BEGIN MATERIAL FOR THIS TASK

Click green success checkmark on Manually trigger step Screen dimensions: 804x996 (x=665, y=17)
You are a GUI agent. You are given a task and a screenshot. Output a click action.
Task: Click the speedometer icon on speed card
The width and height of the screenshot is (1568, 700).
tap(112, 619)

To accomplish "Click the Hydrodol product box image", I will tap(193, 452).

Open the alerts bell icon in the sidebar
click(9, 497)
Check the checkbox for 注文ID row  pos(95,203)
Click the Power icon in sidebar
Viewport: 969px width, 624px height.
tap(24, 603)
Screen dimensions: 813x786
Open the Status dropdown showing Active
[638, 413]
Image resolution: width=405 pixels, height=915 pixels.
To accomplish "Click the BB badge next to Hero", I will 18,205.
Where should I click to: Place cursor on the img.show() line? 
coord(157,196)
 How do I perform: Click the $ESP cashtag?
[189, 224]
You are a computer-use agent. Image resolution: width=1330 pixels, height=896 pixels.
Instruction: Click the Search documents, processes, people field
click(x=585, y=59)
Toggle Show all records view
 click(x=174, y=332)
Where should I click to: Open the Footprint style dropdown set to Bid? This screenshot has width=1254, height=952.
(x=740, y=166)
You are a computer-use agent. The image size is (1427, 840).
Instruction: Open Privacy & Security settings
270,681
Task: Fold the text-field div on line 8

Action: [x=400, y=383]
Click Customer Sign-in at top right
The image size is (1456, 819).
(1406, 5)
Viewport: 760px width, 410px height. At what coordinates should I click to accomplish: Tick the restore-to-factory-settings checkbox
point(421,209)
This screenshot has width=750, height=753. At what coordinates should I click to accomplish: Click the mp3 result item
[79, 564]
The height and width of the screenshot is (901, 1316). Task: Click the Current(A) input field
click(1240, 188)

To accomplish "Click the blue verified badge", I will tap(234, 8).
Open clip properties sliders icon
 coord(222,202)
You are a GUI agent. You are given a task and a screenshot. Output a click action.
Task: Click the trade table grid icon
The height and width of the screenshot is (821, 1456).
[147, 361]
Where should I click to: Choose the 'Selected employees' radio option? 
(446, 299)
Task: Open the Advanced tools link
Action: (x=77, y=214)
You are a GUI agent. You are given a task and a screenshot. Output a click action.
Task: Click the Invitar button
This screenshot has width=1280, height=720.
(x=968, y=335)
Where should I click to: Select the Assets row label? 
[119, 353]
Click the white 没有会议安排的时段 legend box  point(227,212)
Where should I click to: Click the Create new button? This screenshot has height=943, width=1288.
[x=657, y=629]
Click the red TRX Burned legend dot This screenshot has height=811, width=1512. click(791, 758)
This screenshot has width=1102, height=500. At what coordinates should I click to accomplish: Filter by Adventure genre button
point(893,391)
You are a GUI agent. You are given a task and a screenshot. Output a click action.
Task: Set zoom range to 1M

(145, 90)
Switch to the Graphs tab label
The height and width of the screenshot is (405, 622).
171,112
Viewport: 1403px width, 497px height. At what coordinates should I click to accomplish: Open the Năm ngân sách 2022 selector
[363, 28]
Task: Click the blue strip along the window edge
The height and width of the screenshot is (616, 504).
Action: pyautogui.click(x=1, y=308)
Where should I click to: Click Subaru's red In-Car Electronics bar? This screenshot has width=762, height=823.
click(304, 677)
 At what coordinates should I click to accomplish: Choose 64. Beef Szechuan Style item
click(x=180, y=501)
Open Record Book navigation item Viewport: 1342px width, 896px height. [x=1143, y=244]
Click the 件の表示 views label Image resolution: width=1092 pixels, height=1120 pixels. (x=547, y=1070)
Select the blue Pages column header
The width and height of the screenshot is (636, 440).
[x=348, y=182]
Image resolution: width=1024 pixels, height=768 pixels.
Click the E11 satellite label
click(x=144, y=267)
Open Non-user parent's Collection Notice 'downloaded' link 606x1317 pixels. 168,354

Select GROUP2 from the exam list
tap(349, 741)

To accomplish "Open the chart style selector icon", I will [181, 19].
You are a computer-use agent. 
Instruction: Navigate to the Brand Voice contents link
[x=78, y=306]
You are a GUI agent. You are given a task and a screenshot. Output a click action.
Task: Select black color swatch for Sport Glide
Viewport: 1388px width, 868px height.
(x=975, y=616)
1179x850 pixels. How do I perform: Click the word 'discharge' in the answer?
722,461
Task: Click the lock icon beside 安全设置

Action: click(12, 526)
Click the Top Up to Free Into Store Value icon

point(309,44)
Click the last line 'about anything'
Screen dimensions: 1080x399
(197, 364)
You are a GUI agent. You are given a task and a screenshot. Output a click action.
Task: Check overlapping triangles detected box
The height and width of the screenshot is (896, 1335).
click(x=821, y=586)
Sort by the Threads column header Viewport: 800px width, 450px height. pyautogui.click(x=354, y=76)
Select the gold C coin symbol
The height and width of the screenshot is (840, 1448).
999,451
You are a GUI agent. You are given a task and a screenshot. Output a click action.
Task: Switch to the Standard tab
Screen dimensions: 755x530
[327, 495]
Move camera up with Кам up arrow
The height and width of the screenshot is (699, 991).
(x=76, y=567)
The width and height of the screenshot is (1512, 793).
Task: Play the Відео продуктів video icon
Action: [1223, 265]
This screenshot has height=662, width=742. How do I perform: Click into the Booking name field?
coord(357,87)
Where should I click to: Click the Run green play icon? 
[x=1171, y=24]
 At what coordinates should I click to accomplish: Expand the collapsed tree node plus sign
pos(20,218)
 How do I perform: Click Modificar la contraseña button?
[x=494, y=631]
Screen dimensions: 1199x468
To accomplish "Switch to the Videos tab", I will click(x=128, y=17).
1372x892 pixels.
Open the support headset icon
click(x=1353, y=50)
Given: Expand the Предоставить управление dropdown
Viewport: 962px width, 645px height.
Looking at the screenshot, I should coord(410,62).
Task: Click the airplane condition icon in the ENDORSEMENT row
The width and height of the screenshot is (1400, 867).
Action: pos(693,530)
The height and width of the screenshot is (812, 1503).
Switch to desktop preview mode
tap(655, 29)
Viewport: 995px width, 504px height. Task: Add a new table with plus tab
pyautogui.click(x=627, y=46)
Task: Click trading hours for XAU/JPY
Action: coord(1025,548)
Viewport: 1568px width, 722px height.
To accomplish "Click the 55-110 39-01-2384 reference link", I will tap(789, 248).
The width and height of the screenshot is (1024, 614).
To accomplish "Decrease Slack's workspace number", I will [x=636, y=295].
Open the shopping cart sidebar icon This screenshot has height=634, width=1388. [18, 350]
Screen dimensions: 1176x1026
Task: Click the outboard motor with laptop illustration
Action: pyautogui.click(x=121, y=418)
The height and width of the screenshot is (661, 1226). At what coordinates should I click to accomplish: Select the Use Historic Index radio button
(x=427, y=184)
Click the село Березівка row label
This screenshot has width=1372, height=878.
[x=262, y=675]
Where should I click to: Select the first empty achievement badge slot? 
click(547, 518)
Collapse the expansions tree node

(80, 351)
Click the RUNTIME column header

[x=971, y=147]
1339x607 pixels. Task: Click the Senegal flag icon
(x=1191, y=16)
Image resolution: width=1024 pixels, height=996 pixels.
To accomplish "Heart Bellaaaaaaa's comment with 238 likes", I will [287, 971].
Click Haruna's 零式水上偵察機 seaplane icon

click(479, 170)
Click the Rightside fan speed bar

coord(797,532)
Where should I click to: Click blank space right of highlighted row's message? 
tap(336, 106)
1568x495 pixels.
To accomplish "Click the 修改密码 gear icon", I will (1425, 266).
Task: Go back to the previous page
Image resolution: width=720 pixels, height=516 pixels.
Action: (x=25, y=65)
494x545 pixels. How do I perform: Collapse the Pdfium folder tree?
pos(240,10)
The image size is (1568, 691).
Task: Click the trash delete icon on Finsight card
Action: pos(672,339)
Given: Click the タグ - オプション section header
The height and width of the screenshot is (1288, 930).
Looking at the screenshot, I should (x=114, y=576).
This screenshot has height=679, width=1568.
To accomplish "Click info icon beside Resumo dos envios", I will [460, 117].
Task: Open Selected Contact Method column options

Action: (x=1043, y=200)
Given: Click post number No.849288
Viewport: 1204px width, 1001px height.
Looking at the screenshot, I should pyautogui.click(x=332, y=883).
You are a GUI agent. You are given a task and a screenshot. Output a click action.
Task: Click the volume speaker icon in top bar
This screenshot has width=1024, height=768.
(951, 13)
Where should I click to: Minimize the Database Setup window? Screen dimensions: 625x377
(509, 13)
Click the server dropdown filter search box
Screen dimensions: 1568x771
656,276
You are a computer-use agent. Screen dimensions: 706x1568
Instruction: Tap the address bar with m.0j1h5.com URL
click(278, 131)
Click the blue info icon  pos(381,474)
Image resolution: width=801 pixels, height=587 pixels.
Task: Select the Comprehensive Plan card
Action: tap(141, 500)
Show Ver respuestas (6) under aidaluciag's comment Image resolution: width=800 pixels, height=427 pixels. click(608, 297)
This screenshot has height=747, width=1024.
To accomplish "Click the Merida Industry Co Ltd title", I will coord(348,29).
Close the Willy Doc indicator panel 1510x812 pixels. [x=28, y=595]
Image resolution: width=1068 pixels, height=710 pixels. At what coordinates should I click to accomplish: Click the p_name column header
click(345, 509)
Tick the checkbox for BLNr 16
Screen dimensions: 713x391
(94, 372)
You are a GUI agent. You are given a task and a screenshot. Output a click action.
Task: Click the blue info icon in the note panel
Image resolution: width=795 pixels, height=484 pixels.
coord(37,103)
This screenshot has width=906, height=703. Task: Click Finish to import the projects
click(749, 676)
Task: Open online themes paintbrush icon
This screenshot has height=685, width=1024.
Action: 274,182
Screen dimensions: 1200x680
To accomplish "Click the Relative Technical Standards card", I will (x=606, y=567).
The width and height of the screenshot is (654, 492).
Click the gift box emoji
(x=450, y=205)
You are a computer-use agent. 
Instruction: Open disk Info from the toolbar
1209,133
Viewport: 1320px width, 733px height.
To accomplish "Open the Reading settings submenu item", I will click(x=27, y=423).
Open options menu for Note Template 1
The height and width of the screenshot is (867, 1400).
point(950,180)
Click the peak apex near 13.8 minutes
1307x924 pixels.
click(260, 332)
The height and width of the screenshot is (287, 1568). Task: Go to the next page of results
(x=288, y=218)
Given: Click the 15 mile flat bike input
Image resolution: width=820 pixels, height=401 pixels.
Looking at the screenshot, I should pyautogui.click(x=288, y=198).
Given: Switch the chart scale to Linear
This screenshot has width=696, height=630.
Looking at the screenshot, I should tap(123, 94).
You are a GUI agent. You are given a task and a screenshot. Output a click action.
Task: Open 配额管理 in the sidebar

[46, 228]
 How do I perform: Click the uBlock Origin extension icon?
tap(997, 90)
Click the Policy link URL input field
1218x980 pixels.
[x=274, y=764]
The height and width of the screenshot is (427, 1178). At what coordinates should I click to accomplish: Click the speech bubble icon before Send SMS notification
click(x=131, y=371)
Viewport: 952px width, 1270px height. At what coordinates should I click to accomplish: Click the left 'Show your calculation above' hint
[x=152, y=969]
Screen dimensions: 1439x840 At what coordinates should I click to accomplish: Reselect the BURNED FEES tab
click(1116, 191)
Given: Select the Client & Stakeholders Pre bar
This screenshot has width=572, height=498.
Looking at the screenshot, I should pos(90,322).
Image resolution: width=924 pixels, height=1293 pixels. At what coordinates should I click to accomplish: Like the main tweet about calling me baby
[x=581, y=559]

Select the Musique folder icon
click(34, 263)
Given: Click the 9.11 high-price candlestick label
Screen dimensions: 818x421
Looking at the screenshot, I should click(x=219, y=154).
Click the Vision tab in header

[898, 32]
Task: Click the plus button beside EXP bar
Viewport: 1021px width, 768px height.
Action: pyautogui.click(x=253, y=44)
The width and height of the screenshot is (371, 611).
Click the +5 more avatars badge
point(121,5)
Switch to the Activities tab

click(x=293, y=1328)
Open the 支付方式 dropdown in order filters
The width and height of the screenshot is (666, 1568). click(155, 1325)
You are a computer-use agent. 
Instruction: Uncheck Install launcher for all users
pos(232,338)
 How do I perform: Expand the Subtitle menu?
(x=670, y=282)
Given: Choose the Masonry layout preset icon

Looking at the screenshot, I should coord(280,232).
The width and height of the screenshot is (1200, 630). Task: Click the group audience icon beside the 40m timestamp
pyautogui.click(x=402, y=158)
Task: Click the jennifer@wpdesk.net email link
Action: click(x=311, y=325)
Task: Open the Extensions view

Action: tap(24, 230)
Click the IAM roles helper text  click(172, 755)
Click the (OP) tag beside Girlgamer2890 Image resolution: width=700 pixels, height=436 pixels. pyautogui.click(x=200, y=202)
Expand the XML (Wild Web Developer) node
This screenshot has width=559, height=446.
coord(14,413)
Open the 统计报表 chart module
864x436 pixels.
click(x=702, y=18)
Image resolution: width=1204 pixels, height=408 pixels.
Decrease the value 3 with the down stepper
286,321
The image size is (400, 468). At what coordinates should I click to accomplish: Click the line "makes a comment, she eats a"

END MATERIAL FOR THIS TASK

> [JOB]
Rewrite the material from the line containing "Task: Fold the text-field div on line 8" down through the line containing "click(1240, 188)", renaming "checkbox" to "check box" and leaving everything else unchanged.

> [WRITTEN ANSWER]
Task: Fold the text-field div on line 8

Action: [x=400, y=383]
Click Customer Sign-in at top right
The image size is (1456, 819).
(1406, 5)
Viewport: 760px width, 410px height. At what coordinates should I click to accomplish: Tick the restore-to-factory-settings check box
point(421,209)
This screenshot has width=750, height=753. At what coordinates should I click to accomplish: Click the mp3 result item
[79, 564]
The height and width of the screenshot is (901, 1316). Task: Click the Current(A) input field
click(1240, 188)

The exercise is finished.